Question écrite
M. Michel Voisin appelle l'attention de M. le ministre d'État, ministre de l'écologie, de l'énergie, du développement durable et de l'aménagement du territoire, sur les modalités de la consultation réglementaire qui doit intervenir après la décision d'arrêté par le conseil municipal d'un projet de plan local d'urbanisme.
En effet, l'article L. 123-9 du code de l'urbanisme stipule que le projet de révision du PLU « est alors soumis pour avis aux personnes publiques associées à son élaboration [...] ». Ces personnes donnent alors un avis « au plus tard trois mois après transmission du projet de plan ; à défaut, ces avis sont réputés favorables ».
S'agissant en particulier de la consultation de l'État, la question se pose dans les faits de savoir si la commune doit transmettre le dossier uniquement à la préfecture, ou à la sous-préfecture le cas échéant, à charge pour celle-ci de saisir l'ensemble des services associés de l'État ; ou bien si la collectivité se doit d'adresser ledit projet à chacun de ces services.
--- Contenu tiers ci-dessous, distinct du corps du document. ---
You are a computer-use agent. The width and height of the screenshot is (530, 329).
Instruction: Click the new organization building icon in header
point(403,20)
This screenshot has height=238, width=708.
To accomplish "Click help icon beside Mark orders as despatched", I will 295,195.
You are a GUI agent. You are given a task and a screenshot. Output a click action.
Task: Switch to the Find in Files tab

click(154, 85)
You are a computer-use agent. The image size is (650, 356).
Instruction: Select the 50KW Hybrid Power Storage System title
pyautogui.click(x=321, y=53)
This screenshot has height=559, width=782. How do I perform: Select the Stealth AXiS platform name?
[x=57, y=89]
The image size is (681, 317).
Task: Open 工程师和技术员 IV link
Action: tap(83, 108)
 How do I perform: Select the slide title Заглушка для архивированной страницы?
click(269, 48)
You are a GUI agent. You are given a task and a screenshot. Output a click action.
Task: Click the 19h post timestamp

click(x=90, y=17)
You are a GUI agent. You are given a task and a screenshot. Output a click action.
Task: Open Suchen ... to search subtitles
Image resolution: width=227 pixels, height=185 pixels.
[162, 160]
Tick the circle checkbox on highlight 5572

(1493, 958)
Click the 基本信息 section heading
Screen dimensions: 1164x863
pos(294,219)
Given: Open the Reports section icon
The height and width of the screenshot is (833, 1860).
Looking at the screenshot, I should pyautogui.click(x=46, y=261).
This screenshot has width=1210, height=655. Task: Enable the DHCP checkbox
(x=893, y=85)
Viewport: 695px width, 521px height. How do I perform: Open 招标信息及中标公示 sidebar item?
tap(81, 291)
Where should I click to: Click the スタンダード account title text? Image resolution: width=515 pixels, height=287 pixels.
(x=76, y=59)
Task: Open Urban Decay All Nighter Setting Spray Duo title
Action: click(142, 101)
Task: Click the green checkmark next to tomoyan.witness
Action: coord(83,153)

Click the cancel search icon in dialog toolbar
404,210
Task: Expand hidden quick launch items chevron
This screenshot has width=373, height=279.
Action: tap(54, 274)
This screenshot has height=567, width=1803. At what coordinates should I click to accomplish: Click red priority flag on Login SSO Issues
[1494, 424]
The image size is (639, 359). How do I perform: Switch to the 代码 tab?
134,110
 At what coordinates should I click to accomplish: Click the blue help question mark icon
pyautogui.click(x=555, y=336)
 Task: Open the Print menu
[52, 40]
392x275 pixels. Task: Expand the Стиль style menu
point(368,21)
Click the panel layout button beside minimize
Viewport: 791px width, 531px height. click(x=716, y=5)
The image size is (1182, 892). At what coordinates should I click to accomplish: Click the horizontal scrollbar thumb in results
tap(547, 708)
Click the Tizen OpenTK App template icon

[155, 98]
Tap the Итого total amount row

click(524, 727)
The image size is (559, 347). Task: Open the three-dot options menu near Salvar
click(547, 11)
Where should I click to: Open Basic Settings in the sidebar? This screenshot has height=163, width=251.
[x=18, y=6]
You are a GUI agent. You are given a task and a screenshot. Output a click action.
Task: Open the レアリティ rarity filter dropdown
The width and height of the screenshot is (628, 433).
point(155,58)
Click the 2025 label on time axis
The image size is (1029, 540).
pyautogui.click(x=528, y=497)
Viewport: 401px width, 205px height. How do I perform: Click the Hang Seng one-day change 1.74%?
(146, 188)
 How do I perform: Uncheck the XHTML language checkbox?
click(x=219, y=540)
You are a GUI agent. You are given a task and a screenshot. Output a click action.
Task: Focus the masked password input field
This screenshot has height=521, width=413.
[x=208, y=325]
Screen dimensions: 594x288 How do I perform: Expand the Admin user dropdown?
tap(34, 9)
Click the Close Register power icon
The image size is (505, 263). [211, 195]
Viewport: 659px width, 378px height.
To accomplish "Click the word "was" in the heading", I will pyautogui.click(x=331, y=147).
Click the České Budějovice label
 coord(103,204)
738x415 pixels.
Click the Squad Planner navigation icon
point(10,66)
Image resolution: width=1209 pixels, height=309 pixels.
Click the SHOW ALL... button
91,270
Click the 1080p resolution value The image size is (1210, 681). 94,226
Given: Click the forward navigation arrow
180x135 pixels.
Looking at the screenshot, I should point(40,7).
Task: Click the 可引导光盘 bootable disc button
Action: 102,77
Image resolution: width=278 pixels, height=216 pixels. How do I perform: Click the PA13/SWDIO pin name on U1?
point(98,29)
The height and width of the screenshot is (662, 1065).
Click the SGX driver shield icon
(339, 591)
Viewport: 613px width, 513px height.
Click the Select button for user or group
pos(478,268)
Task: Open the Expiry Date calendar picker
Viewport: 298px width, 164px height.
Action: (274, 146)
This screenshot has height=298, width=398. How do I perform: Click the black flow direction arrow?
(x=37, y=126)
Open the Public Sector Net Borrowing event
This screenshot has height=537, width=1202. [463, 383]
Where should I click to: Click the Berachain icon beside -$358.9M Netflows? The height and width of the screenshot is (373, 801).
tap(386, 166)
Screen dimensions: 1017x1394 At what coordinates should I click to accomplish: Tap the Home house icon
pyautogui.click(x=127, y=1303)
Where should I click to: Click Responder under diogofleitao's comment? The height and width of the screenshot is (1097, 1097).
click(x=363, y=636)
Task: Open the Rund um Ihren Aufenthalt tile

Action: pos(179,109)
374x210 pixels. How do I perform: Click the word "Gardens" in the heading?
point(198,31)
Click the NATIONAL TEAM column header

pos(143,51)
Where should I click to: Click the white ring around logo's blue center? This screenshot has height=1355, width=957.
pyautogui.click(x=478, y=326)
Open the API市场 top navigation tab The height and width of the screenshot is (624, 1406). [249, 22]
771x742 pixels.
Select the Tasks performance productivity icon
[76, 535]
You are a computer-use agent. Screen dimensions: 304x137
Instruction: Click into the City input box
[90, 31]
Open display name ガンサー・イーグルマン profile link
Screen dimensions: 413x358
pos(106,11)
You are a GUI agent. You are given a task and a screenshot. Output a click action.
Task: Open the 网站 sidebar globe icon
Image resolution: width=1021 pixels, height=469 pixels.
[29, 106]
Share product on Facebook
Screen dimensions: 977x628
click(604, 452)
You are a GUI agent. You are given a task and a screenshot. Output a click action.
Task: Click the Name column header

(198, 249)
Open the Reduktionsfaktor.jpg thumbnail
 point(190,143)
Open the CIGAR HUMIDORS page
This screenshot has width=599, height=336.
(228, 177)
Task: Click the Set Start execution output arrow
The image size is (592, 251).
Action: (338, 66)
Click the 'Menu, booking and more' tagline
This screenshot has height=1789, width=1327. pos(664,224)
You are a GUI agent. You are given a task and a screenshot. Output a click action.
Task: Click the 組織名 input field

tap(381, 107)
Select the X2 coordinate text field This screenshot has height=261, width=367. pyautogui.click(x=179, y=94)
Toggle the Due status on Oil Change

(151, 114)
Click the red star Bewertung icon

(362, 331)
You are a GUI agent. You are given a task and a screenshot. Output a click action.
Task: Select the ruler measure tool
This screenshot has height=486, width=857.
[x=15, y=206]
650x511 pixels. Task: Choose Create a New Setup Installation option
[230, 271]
Cette question en appelle une autre concernant la détermination du délai légal de trois mois : la commune doit-elle considérer ce délai à compter de la date de dépôt du projet en préfecture (le cas échéant, en sous-préfecture), ou bien à partir de la date d'enregistrement la plus tardive dans l'un des services associés de l'État ?
En conséquence, il lui demande de bien vouloir lui apporter toutes les précisions nécessaires sur ces deux points qui sont susceptibles de générer des risques juridiques pour beaucoup de communes en cours d'élaboration ou de révision de leur plan local d'urbanisme.